Records
——
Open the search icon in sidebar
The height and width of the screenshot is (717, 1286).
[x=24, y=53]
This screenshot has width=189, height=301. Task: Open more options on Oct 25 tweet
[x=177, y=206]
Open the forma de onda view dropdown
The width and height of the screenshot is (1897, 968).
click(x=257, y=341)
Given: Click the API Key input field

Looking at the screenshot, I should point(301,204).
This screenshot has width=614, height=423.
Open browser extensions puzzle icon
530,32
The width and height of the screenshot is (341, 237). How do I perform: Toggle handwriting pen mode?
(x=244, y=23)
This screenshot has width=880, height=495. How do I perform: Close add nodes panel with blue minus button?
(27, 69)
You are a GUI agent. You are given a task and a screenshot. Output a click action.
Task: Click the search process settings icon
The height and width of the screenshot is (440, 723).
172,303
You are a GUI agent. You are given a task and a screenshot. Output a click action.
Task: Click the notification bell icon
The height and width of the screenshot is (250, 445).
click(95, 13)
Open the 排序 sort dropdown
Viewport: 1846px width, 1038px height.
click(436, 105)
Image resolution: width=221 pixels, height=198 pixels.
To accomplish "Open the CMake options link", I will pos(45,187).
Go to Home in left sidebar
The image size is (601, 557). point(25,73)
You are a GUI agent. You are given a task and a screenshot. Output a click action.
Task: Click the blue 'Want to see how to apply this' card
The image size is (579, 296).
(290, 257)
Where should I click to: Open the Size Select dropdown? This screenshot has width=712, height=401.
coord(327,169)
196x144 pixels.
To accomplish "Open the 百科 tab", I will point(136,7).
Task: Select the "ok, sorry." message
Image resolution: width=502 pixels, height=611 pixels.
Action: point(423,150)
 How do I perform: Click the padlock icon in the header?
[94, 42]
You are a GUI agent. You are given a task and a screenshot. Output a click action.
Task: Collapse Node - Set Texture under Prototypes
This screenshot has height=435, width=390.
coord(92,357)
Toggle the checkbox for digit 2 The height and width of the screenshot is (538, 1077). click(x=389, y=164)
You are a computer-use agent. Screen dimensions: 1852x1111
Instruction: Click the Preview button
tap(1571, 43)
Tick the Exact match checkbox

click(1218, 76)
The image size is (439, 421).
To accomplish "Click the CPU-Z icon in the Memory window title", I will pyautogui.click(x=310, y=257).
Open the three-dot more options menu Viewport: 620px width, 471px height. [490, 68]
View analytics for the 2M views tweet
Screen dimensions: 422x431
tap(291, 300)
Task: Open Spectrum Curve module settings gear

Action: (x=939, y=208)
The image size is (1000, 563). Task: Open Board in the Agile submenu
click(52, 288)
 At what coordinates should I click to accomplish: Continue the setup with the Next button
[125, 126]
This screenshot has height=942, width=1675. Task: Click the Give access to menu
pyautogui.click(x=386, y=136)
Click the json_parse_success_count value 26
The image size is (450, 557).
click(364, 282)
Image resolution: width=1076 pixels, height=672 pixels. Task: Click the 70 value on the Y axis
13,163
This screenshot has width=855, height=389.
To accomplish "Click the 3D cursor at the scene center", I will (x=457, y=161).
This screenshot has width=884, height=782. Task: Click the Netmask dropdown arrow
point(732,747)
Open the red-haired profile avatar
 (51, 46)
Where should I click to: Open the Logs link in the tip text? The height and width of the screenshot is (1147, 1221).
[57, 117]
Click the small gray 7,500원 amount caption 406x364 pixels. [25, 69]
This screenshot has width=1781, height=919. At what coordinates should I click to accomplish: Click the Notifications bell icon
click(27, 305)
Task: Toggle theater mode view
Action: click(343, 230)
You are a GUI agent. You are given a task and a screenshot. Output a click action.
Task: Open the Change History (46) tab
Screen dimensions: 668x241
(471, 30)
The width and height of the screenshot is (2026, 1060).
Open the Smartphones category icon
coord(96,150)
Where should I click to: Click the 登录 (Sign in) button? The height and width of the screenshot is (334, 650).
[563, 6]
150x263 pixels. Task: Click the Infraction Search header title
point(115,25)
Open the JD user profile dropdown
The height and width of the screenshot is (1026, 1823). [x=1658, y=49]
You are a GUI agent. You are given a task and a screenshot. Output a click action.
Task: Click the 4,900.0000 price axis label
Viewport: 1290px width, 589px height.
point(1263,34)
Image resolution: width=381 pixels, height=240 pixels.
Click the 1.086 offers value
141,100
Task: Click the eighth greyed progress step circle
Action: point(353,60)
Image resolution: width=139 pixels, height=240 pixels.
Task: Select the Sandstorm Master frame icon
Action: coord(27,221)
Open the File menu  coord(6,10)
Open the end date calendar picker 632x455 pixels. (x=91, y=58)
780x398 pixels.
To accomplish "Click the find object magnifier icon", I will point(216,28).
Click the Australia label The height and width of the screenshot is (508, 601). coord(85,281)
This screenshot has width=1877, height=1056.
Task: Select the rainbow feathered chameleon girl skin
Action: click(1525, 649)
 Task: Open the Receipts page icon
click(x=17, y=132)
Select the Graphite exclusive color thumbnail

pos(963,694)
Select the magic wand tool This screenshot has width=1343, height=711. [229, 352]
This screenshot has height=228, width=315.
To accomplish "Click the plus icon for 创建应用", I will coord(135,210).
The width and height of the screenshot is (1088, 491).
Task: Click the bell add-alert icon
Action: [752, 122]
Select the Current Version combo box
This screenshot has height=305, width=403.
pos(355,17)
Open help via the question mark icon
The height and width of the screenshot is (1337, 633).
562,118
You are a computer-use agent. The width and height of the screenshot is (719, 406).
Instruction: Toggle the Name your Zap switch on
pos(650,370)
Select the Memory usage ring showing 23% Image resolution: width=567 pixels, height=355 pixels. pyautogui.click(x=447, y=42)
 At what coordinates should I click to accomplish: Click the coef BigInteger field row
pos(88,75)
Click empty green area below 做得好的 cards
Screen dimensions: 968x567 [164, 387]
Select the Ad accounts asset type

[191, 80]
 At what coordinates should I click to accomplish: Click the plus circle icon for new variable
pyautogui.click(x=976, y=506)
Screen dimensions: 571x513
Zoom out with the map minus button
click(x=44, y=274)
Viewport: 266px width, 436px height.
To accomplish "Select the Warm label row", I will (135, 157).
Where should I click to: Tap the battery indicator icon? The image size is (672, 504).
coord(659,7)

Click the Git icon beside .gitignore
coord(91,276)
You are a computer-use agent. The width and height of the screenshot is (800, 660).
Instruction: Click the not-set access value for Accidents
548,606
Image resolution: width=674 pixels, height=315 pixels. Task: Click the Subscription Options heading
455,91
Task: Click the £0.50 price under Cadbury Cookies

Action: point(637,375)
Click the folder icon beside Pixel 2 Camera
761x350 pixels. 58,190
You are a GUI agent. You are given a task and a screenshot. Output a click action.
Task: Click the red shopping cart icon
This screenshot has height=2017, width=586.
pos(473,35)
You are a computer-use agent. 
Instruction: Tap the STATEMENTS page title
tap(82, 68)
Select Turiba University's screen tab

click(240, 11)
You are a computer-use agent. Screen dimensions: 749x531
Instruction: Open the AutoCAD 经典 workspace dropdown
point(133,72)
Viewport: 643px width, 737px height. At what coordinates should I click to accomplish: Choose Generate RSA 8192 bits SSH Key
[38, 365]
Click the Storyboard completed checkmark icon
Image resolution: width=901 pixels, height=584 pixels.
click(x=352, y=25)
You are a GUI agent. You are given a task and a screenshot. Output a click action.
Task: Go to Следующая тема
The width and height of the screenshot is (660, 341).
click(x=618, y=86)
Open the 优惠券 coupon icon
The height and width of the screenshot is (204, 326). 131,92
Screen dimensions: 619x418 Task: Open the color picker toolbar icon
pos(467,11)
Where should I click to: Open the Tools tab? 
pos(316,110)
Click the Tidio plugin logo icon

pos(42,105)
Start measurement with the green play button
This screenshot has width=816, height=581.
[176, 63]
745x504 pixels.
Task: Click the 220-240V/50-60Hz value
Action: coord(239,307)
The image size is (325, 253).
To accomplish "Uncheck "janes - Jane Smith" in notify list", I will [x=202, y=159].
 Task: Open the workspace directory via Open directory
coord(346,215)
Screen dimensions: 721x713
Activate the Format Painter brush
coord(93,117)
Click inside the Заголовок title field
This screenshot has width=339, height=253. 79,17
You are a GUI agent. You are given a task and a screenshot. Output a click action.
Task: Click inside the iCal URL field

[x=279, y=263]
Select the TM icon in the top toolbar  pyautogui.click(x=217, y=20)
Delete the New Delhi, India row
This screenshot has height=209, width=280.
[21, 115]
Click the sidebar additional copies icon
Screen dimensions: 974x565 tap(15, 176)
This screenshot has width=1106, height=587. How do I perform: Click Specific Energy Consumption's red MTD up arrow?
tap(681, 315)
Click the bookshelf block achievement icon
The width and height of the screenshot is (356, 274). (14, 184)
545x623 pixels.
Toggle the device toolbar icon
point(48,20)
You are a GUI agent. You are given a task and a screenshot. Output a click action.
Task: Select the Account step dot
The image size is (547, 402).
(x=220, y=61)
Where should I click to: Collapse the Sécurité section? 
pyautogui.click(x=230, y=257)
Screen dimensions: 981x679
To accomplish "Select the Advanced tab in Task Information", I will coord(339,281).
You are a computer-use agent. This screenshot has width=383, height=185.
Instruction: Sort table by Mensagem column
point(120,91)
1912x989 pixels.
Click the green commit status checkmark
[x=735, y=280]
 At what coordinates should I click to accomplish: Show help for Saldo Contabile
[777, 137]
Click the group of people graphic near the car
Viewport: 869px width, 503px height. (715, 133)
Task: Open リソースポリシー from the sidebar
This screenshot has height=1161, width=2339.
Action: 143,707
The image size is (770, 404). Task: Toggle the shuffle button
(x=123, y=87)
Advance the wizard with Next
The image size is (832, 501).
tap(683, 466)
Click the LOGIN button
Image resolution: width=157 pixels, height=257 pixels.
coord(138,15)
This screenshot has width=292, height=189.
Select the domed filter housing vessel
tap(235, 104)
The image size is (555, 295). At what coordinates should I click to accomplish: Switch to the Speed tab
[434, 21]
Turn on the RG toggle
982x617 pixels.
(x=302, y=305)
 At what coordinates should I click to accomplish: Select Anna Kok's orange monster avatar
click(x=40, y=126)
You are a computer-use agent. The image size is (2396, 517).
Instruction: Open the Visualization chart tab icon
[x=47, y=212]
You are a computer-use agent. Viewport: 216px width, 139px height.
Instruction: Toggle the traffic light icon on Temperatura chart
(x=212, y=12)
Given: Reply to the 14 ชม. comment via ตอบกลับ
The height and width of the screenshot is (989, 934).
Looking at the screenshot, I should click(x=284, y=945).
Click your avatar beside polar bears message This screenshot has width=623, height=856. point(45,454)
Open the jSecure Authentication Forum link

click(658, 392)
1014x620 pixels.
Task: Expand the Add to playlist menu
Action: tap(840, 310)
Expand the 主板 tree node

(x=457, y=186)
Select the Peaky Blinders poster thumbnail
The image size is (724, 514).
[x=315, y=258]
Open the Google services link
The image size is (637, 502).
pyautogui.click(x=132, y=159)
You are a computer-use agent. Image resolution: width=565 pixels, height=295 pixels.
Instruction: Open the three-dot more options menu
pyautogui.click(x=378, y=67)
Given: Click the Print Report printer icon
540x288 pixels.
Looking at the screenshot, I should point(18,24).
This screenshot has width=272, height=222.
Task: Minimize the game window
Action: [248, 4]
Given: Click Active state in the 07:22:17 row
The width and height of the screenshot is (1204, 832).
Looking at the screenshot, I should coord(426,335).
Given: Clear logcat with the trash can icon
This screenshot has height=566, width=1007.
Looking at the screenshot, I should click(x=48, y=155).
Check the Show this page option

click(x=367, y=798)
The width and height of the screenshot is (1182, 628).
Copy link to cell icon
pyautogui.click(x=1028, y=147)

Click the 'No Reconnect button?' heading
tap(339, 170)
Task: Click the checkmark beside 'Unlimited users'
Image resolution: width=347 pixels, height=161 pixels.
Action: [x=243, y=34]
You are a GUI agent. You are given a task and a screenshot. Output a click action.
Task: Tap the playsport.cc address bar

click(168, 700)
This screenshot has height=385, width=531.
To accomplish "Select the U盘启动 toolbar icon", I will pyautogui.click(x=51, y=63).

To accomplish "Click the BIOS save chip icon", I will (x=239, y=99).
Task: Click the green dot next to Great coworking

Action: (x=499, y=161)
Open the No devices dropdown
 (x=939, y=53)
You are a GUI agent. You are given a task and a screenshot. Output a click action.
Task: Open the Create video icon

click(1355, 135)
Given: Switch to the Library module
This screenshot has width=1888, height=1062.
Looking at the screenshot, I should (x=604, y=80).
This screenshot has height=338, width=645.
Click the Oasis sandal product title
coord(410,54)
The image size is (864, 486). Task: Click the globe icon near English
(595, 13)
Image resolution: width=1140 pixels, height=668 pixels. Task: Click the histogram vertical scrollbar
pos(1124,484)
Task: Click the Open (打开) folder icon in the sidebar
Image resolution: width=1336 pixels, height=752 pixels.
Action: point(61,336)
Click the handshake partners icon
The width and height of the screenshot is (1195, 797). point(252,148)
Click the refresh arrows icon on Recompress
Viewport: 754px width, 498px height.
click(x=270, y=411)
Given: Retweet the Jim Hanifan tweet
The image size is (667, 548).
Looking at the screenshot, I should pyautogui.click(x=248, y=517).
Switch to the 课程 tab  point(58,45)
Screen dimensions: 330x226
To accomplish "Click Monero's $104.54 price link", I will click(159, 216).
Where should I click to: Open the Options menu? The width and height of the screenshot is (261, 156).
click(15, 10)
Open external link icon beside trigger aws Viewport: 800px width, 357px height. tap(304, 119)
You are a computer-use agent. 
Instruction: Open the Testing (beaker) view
——
* [WHAT YOU NEED TO DO]: Rewrite the lines of the records starting at the one containing "Task: Click the £0.50" and ending at the one containing "click(240, 11)", replacing "Cadbury Cookies" with "Cadbury Biscuits" and leaving everything else unchanged.

* [EXERCISE RESULT]:
Task: Click the £0.50 price under Cadbury Biscuits

Action: point(637,375)
Click the folder icon beside Pixel 2 Camera
761x350 pixels. 58,190
You are a GUI agent. You are given a task and a screenshot. Output a click action.
Task: Click the red shopping cart icon
This screenshot has height=2017, width=586.
pos(473,35)
You are a computer-use agent. 
Instruction: Tap the STATEMENTS page title
tap(82, 68)
Select Turiba University's screen tab

click(240, 11)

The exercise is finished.